Dass man erwachsen wird, merkt man an den Dingen, von denen man sich trennt. Wenn neue Phasen im Leben beginnen – das Studium, der erste Job – bleiben Lieblingsbands, Lieblingsfreunde, Lieblingskleidung zurück. Dinge eben, die die vorangegangene Phase geprägt haben. Was wir hörten, was wir dachten, was wir trugen. Mein Begleiter war die Röhrenjeans. Ein textiler Lebensabschnittsgefährte, der alles mitgemacht hat: Pubertät, Abitur, Zivildienst, Studium. Aber jetzt ist Schluss.

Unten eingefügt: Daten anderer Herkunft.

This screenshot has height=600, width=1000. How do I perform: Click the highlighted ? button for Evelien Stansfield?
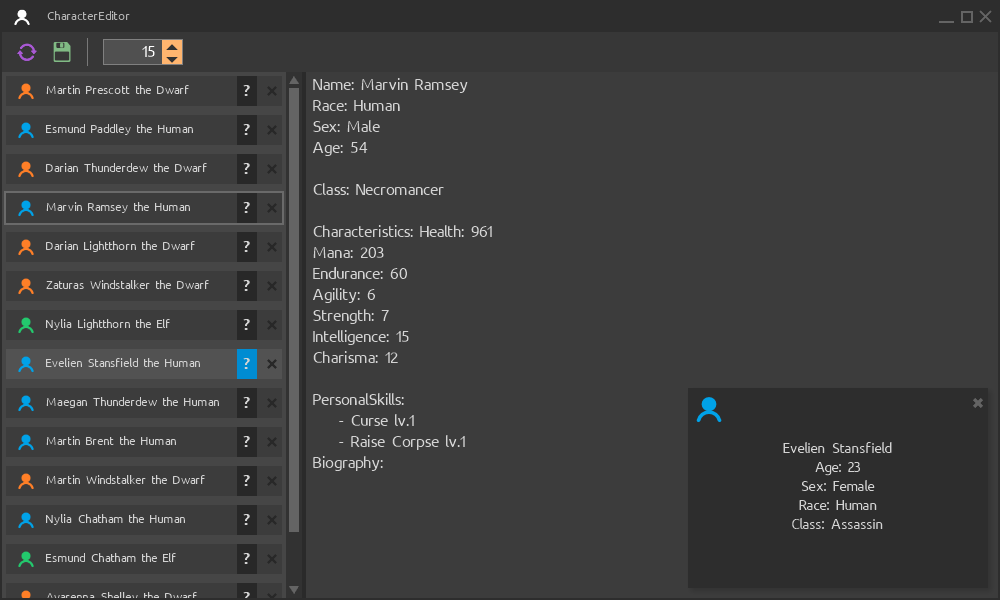[x=246, y=364]
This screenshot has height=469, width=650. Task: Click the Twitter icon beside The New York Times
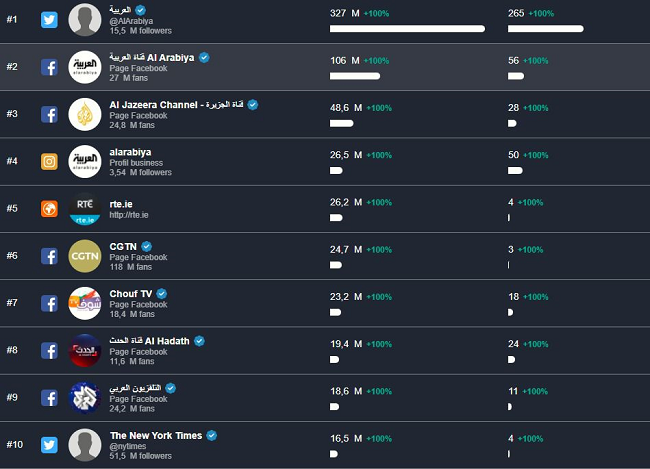[x=49, y=444]
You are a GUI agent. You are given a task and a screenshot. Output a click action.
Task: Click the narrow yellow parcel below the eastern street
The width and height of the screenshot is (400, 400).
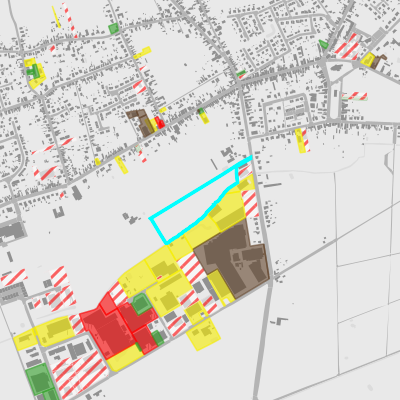[x=300, y=141]
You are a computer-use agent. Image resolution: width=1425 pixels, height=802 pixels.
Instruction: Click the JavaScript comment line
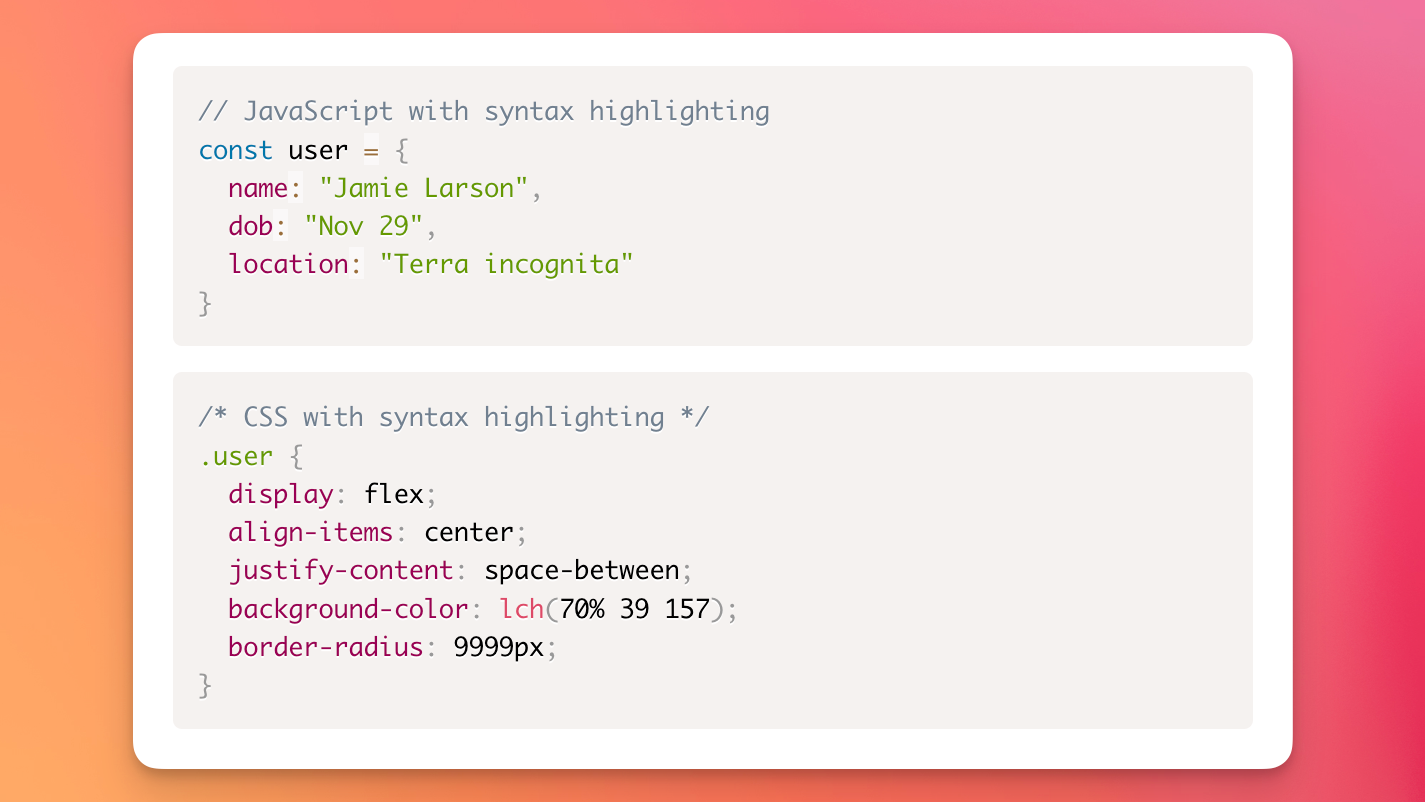484,111
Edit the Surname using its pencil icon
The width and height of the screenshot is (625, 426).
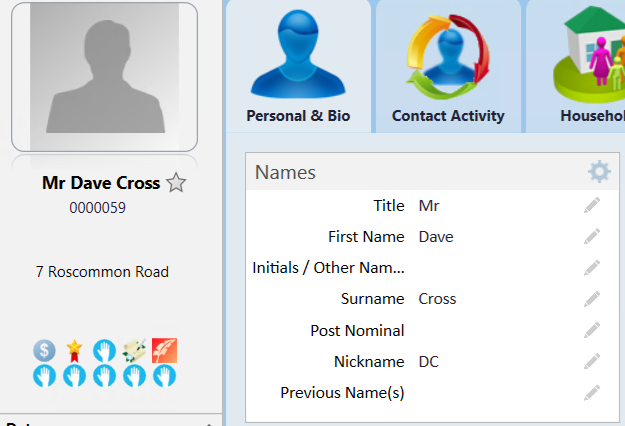pos(592,299)
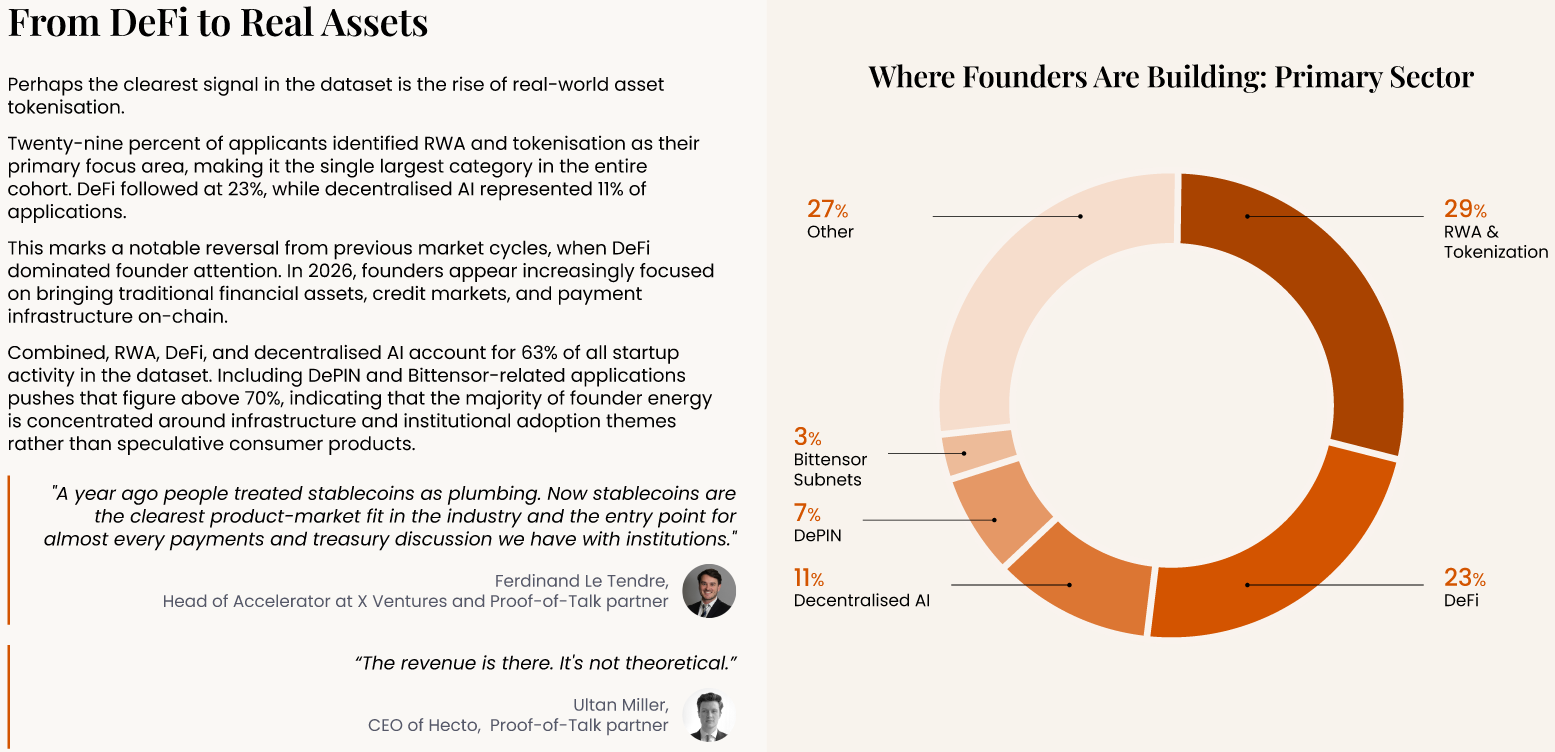Click the 3% Bittensor Subnets label
The image size is (1555, 752).
click(830, 458)
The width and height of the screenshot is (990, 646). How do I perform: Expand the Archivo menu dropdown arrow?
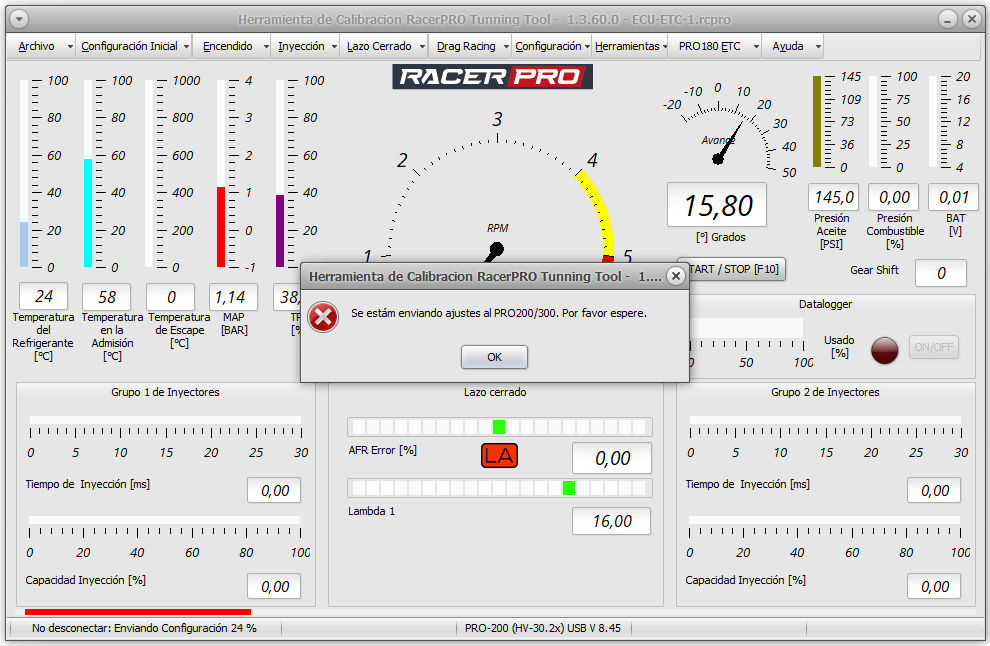point(69,47)
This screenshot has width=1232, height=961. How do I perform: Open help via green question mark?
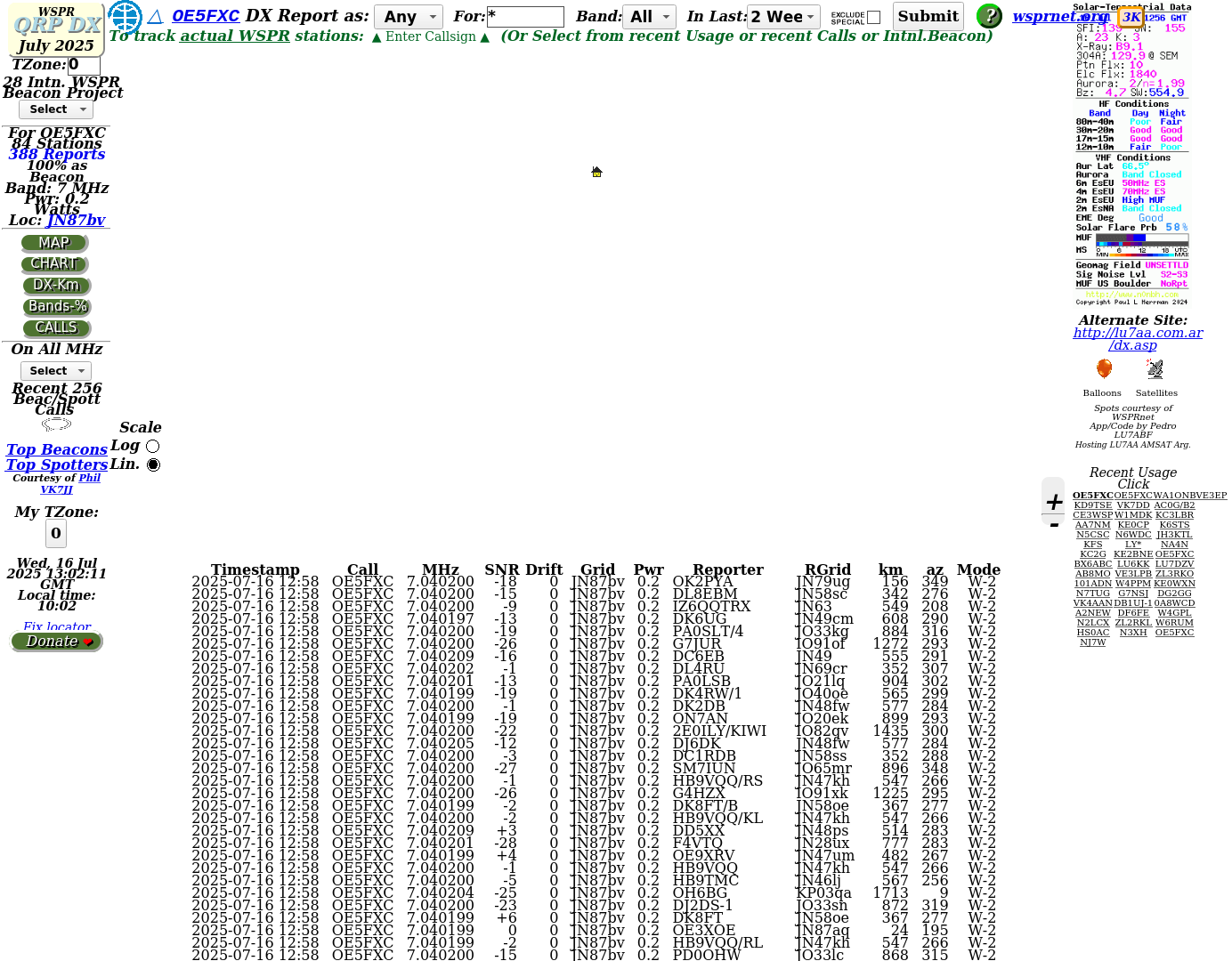click(x=988, y=16)
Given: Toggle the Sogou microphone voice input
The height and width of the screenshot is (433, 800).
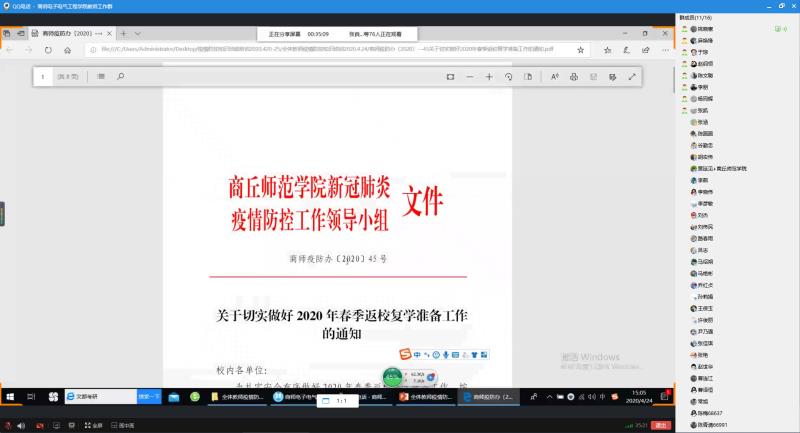Looking at the screenshot, I should click(444, 354).

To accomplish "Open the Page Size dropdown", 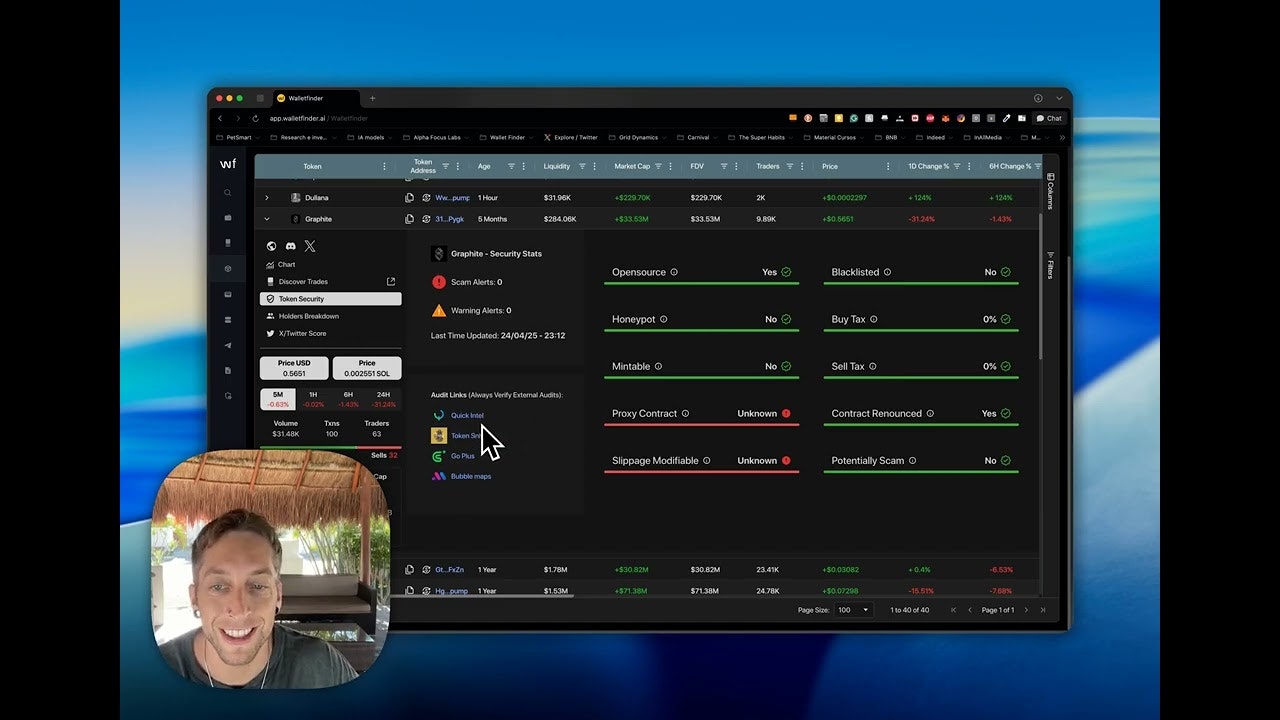I will click(852, 609).
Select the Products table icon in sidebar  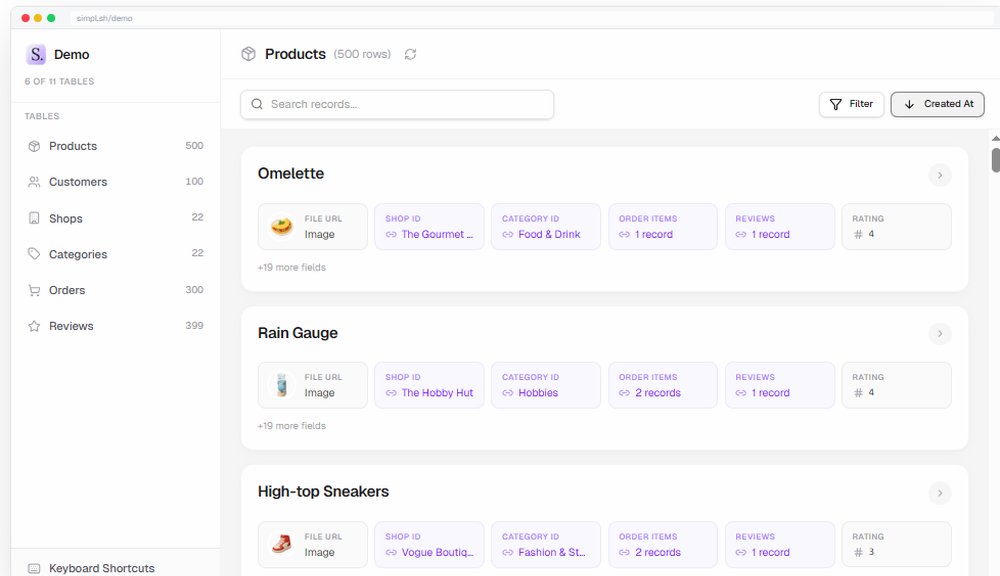(x=33, y=146)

Seit gut einem Jahr arbeite ich als Journalist. Seit ich im Berufsleben stehe, gehe ich manchmal fremd. Ich kaufe jetzt Chinos oder diese Anzughosen, die man auch ohne Anzug tragen kann. Ich nehme die Röhrenjeans im Schrank noch wahr, aber entscheide mich immer häufiger gegen sie. Wie eine Band eben, deren Musik ich einst geliebt habe und die mir zunehmend egaler wird. Wenn sie irgendwo in einer Bar läuft, singe ich trotzdem mit, fürs Gefühl, aber das Gefühl ist nur Nostalgie.
Videos by VICE
Die erste Röhrenjeans meines Lebens sah ich auf MTV in einem Musikvideo der Libertines. Ein dürrer Typ läuft durch London. Er raucht, er säuft, er ist unfassbar cool. Es ist Pete Doherty. Oh mein Gott, sowas hatte ich noch nie gesehen. Den Typen nicht, aber vor allem nicht diese knallengen Hosen. Kurz darauf, ich war 15, zwängte ich mich selbst in meine erste Röhrenjeans. Bald bin ich 29. Gut die Hälfte meines Lebens trug ich ausschließlich Röhre. Die Hälfte meines Lebens. Ein guter Zeitpunkt, um Bilanz zu ziehen, dieser Hose einmal Danke zu sagen, aber eben auch Lebewohl.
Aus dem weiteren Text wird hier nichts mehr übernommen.